Even perfect image-recognition software (something that doesn’t exist yet) would not make an app 100% reliable, since identifying mushrooms often includes making spore prints, sniffing the mushroom, examining its spores under a microscope, or other tasks a cell phone can’t do.

And there is another reason, beyond accuracy, not to ditch the books.

Looking up a mushroom in a book is slow, sometimes laborious, but the very process of looking for the various identifying characteristics and keying them out is what teaches a bigger how to think about, how to see mushrooms. Without that process? An app can identify a mushroom, but only a book or a human being can teach a person to identify a mushroom.

Here are some non-app sources of mushroom information.

Mushrooms Demystified, by David Arora

A standard reference with 2000 species and lots of gorgeous pictures.
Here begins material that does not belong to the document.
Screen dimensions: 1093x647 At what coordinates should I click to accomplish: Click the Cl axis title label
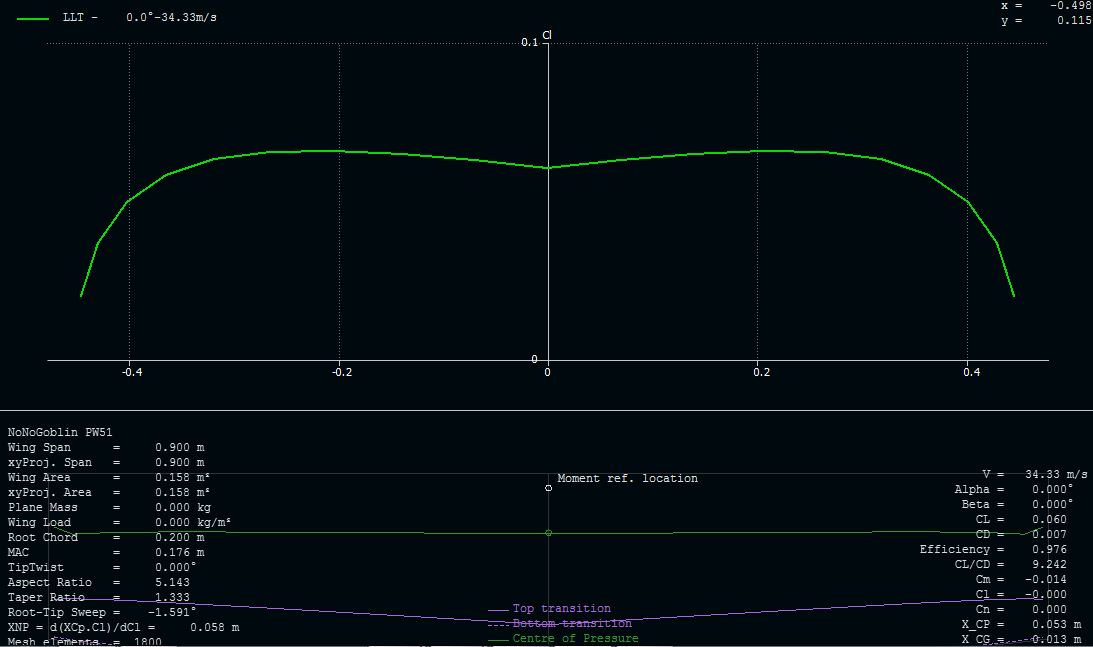pos(547,35)
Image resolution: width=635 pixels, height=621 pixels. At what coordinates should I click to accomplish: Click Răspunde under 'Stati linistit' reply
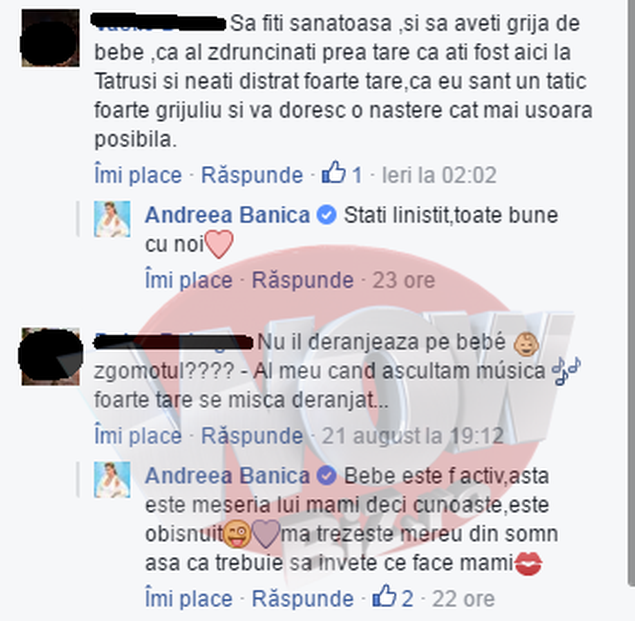click(x=303, y=280)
The book is based on an identification key—although beginners may find keys take some getting used to, they really are an effective means of both finding the right ID and learning what kinds of details to look for and how and when to look for them. There are also essays on everything from mycological terminology to cooking mushrooms. A well-regarded book for both beginners and more advanced mycophiles.

National Audubon Society Field Guide to North American Mushrooms

A beginner’s guide organized by color (no key) but with lots of additional information for each species, including a detailed physical description, habitat notes, fruiting season, folklore, and whether it’s edible. There are also essays on mushroom anatomy and, of course, cooking and eating mushrooms. It’s a beginner’s book, but a serious one. It covers 700 species and is small enough and sturdy enough to live in the bottom of a well-used day pack.

The book does have a few errors, some of them serious, and since it covers all of North America, there are many species within its range it cannot accommodate—it’s a good book for beginners, to be followed up with a more advanced text with a regional focus.

All That Rain Promises and More: A Hip Pocket Guide to Western Mushrooms, by David Arora

This one is a pocket-sized beginner’s field reference covering just 200 species, but by focusing on a single region, it can cover most of the species the user is likely to encounter in that region. The book is also designed to work as a companion to the much larger and much more comprehensive Mushrooms Demystified, by the same author, and is cross-referenced accordingly. More advanced mycophiles can use it to jog their memories or to quickly look up details while in the field. A large helping of whimsy is an added benefit—the trollish-looking person with a mushroom and a trumpet on the cover is a good indication of the book’s mood, as the pages are sprinkled with quotes and pictures documenting various, often quirky, mushroom adventures.

A drawback is that there are no notes on look-alikes, making it difficult for beginners especially to be sure they’ve got the right species. The color in the gorgeous color pictures is also a little off, which also can make some things difficult. But overall, users love the book for being beginner-friendly, clear, and engaging. It’s a great as a first step or as a supplement for other books.

Reddit and Other Forums

Online forums, such as those found on Reddit or Facebook, can be great places to learn about mushrooms, but it’s important to recognize that Reddit or Facebook, or whatever else are not really information sources. Rather, they are ways to get in touch with people who may be information sources. Or, the people might not know anything relevant at all.

Using online forums is a bit like trying to find information in a crowded room (“hey everybody! Can anybody here remember if Stropharia species have skirts?”). If you happen to encounter a well-informed expert, you can learn a lot. If you encounter a misinformed person who likes to talk, you can end up seriously confused. The key is to use these forums as ways to get to know people, so you can learn who is reliable.